PROBLEM
Using the text about fears, explain why more people kept stepping onto the escalator at the AMC Theater Times Square even as riders were piling up.

SOURCE DOCUMENT
|---|

Not heights, but falling. I've always loved climbing all over stuff, I love flying, I love tall buildings, but I'll scramble all the way down a tree rather than jump down four feet from the lowest branch.
Actually, most examples of fecundity are creepy (like Belle mentions in the other blog). I once had a wake-up-screaming nightmare about a giant mushroom/fungus that was enveloping my whole body.
1. death (though it's more that it makes me really, really sad to think about it than precisely afraid)
2. being alone (same might be true)
3. being like my parents, especially my mom (same might be true)
Also, like LB, I don't like to jump from things, though I'm fine with heights.
My escalator near disasters:
1. At National Airport, I was on a down escalator behind a woman with a really large bag. She got off the escalator but left her bag behind. There were people behind me so I couldn't back up to avoid getting deposited right on top of it and about five of us all got dumped off and kind of stacked up on top of the bag before we could push it out of the way.
2. At the stupid AMC Theater Times Square, they have a series of escalator switchbacks to save space where you get off of one down escalator and then get on another down escalator going the opposite direction. It wasn't until we got on the escalator that we realized the people at the bottom weren't getting off the first one and onto the second one fast enough and people were getting kind of piled on top of one another. And the people at the top of the escalator couldn't see this was happening so more people just kept getting on. Aaaah.
Y'know, I honestly can't come up with a single thing that I'm irrationally afraid of.

|---|

DATA EXCERPTS

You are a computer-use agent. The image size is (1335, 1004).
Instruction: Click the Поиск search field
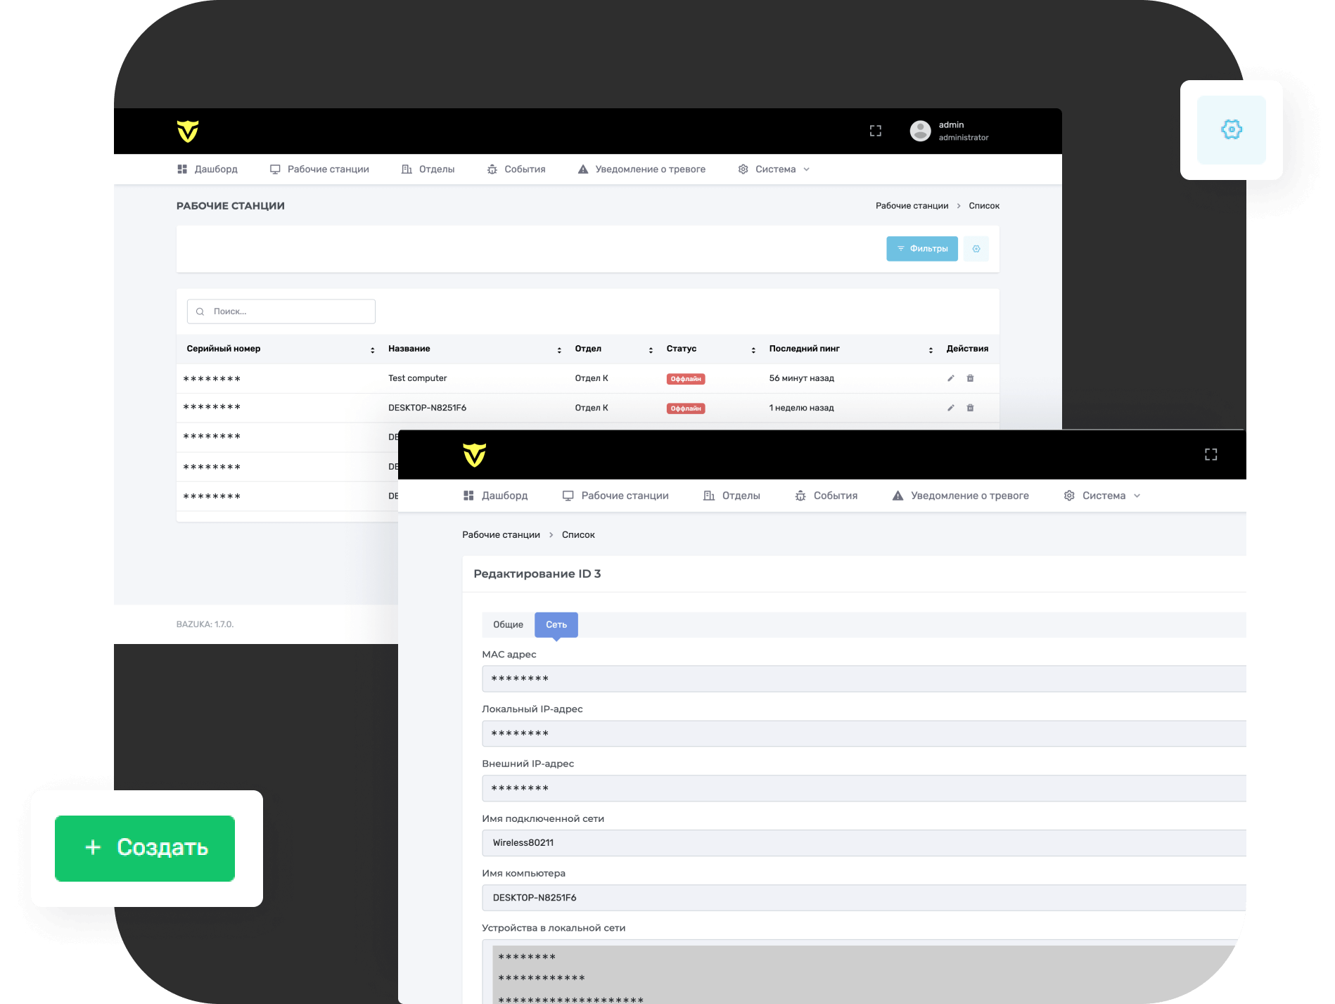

|---|

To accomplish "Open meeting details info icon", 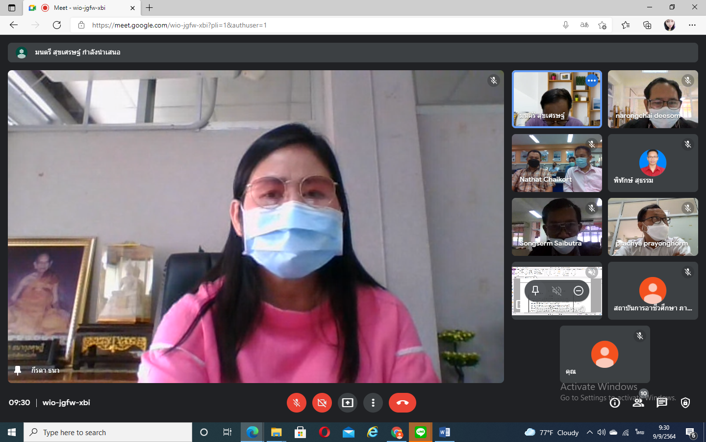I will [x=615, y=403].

|---|

TASK ANSWER
The people at the top couldn't see that riders at the bottom weren't moving from the first down escalator onto the second one fast enough and were getting piled on top of one another. So they kept getting on.